--- What you have to do ---
Copy the entries out again in full.

--- Provided records ---
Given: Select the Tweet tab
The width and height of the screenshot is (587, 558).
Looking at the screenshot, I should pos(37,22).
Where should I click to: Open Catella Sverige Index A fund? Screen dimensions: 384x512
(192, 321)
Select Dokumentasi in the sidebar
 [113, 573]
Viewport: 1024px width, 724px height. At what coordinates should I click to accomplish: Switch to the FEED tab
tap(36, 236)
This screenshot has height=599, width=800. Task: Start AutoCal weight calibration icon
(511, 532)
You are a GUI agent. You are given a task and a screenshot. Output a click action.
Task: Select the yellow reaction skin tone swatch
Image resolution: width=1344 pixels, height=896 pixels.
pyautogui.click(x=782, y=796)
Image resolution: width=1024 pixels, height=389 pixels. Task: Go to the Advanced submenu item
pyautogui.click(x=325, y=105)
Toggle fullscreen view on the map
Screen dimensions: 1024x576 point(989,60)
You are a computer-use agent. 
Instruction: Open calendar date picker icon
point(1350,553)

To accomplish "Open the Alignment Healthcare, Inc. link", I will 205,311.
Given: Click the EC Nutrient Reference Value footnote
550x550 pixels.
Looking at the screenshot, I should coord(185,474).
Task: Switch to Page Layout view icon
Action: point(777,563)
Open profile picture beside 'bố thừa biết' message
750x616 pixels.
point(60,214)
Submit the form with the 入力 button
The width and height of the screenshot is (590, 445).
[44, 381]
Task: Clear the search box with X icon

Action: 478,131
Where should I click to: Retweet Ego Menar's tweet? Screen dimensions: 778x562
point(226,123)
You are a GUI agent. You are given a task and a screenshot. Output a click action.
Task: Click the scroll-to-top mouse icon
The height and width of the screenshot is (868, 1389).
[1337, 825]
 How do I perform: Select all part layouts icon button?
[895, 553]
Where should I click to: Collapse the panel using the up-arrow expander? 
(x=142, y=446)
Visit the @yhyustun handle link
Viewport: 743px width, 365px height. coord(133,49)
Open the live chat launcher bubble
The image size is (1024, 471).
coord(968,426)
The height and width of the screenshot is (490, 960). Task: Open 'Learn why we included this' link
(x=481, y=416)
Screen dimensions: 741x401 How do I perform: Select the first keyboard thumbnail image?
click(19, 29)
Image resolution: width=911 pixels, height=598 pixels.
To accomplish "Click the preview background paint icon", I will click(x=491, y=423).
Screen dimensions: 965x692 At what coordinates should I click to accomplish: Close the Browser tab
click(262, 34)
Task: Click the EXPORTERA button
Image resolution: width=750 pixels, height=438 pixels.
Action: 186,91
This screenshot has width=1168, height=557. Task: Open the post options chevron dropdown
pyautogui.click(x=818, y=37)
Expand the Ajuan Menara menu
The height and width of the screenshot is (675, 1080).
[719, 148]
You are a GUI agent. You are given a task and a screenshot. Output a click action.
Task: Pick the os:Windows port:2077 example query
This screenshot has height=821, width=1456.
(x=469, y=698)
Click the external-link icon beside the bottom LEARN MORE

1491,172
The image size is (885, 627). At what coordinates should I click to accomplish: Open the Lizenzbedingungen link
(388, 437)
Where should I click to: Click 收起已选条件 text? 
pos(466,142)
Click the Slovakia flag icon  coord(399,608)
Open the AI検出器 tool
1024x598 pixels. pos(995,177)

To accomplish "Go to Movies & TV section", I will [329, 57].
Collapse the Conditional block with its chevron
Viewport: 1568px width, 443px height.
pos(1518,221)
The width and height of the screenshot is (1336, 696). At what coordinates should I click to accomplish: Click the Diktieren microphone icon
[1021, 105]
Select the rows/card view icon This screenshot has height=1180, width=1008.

--- Solution to this exercise ---
Given: Select the Tweet tab
The width and height of the screenshot is (587, 558).
Looking at the screenshot, I should pos(37,22).
Where should I click to: Open Catella Sverige Index A fund? Screen dimensions: 384x512
(192, 321)
Select Dokumentasi in the sidebar
 [113, 573]
Viewport: 1024px width, 724px height. At what coordinates should I click to accomplish: Switch to the FEED tab
tap(36, 236)
This screenshot has height=599, width=800. Task: Start AutoCal weight calibration icon
(511, 532)
You are a GUI agent. You are given a task and a screenshot. Output a click action.
Task: Select the yellow reaction skin tone swatch
Image resolution: width=1344 pixels, height=896 pixels.
pyautogui.click(x=782, y=796)
Image resolution: width=1024 pixels, height=389 pixels. Task: Go to the Advanced submenu item
pyautogui.click(x=325, y=105)
Toggle fullscreen view on the map
Screen dimensions: 1024x576 point(989,60)
You are a computer-use agent. 
Instruction: Open calendar date picker icon
point(1350,553)

To accomplish "Open the Alignment Healthcare, Inc. link", I will 205,311.
Given: Click the EC Nutrient Reference Value footnote
550x550 pixels.
Looking at the screenshot, I should coord(185,474).
Task: Switch to Page Layout view icon
Action: point(777,563)
Open profile picture beside 'bố thừa biết' message
750x616 pixels.
point(60,214)
Submit the form with the 入力 button
The width and height of the screenshot is (590, 445).
[44, 381]
Task: Clear the search box with X icon

Action: 478,131
Where should I click to: Retweet Ego Menar's tweet? Screen dimensions: 778x562
point(226,123)
You are a GUI agent. You are given a task and a screenshot. Output a click action.
Task: Click the scroll-to-top mouse icon
The height and width of the screenshot is (868, 1389).
[1337, 825]
 How do I perform: Select all part layouts icon button?
[895, 553]
Where should I click to: Collapse the panel using the up-arrow expander? 
(x=142, y=446)
Visit the @yhyustun handle link
Viewport: 743px width, 365px height. coord(133,49)
Open the live chat launcher bubble
The image size is (1024, 471).
coord(968,426)
The height and width of the screenshot is (490, 960). Task: Open 'Learn why we included this' link
(x=481, y=416)
Screen dimensions: 741x401 How do I perform: Select the first keyboard thumbnail image?
click(19, 29)
Image resolution: width=911 pixels, height=598 pixels.
To accomplish "Click the preview background paint icon", I will click(x=491, y=423).
Screen dimensions: 965x692 At what coordinates should I click to accomplish: Close the Browser tab
click(262, 34)
Task: Click the EXPORTERA button
Image resolution: width=750 pixels, height=438 pixels.
Action: 186,91
This screenshot has width=1168, height=557. Task: Open the post options chevron dropdown
pyautogui.click(x=818, y=37)
Expand the Ajuan Menara menu
The height and width of the screenshot is (675, 1080).
[719, 148]
You are a GUI agent. You are given a task and a screenshot. Output a click action.
Task: Pick the os:Windows port:2077 example query
This screenshot has height=821, width=1456.
(x=469, y=698)
Click the external-link icon beside the bottom LEARN MORE

1491,172
The image size is (885, 627). At what coordinates should I click to accomplish: Open the Lizenzbedingungen link
(388, 437)
Where should I click to: Click 收起已选条件 text? 
pos(466,142)
Click the Slovakia flag icon  coord(399,608)
Open the AI検出器 tool
1024x598 pixels. pos(995,177)

To accomplish "Go to Movies & TV section", I will [329, 57].
Collapse the Conditional block with its chevron
Viewport: 1568px width, 443px height.
pos(1518,221)
The width and height of the screenshot is (1336, 696). At what coordinates should I click to accomplish: Click the Diktieren microphone icon
[1021, 105]
Select the rows/card view icon This screenshot has height=1180, width=1008.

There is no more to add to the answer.